One More Jump is a stylish and addictive arcade platformer, and the only thing about it more distinctive than its simple yet elegant level design is its mind-bending level of difficulty. Despite being a longtime appreciator and seasoned veteran of hardcore platformers, even I was taken aback, (and ultimately utterly defeated by) One More Jump’s rapidly-ramping degree of challenge.
The gameplay is deceptively simple; if you tap the screen, your little customized cube will jump, lifting off from whatever surface it happens to be travelling on before landing a second later. However, jumping off the edge of a surface will sometimes have an orbit-like effect on your cube, causing it to travel cyclically around that edge before flipping around to land on the other side. Understanding the game’s physics is crucial to victory, and with with an abundance of deadly darker-coloured surfaces to contend with as well, mastering the art of jumping in One More Jump can be challenging indeed.
These gravity-bending mechanics are what make One More Jump so confounding even to genre fanatics; the levels get ridiculously visually intricate, requiring tight jumps and nimble travel along surfaces facing in all four cardinal directions. Not only must you make the game’s physical laws work for you, but other mechanics such as mobile and time-sensitive platforms ensure that players will eventually face complex and ever-shifting assemblages of colours and patterns through which to navigate their lone cube. Completing these levels quickly becomes as much a puzzle as a test of your reflexes, with enjoyable (though occasionally enraging) results.
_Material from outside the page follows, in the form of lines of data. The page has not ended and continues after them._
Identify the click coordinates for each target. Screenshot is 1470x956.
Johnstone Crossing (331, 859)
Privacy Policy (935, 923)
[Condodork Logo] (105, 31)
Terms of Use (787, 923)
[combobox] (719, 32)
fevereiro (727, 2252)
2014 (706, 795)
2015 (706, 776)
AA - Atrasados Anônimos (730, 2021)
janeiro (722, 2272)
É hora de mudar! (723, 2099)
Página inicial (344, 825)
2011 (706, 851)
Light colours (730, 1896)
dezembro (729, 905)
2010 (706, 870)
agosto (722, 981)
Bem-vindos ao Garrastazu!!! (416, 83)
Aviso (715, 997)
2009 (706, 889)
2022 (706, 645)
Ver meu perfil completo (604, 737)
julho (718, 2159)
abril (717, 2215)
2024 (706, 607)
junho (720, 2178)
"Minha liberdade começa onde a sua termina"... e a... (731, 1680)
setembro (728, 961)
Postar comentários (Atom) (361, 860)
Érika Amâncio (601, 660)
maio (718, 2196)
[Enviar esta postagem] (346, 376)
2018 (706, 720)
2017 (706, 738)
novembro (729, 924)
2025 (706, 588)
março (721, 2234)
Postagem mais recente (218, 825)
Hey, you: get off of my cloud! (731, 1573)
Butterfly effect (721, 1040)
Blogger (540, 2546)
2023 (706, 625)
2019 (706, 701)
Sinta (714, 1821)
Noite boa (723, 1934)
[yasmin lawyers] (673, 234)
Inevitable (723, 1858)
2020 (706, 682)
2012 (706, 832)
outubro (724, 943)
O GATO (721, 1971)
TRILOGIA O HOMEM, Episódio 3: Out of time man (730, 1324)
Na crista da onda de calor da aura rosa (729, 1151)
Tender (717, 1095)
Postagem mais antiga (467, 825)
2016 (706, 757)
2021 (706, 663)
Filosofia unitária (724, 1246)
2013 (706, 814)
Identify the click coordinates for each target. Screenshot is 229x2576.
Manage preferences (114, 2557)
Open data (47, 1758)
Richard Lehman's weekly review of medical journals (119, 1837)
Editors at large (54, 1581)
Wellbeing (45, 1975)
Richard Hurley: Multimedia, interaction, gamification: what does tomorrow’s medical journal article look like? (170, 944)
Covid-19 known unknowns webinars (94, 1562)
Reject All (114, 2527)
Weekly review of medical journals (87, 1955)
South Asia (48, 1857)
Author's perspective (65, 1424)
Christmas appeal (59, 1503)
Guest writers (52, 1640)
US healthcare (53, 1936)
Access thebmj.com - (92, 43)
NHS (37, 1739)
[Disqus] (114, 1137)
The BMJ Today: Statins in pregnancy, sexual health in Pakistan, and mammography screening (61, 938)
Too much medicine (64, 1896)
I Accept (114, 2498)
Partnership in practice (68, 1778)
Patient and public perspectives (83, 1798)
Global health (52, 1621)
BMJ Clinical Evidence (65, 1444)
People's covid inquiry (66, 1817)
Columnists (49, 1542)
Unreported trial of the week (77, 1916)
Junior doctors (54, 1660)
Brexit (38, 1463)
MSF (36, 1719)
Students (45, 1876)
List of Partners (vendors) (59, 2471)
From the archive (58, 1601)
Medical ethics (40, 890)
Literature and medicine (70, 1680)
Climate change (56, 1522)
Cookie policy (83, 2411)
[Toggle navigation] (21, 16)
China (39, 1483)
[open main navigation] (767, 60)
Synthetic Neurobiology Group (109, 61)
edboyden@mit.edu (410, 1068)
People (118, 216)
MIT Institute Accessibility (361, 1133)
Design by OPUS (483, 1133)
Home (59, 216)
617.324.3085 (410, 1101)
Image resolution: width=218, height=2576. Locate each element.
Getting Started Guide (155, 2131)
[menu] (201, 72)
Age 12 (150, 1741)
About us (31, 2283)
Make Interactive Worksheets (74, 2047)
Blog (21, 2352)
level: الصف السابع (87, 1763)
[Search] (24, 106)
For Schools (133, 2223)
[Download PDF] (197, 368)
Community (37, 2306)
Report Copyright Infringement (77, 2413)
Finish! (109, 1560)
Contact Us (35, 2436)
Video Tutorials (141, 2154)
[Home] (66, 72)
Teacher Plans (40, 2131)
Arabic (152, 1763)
The game will feed ads to you based on how many attempts you’ve made, and after every run it will update you with the number of tries you have remaining before having to view another ad. I personally didn’t find it too intrusive even though I struggled on many a level, and in retrospect my experience with One More Jump was a very positive one. It lacks extra modes, but features many customization options, and the core of its gameplay is rock-solid and well-implemented… Just be sure to avoid this one if you aren’t looking for a challenge!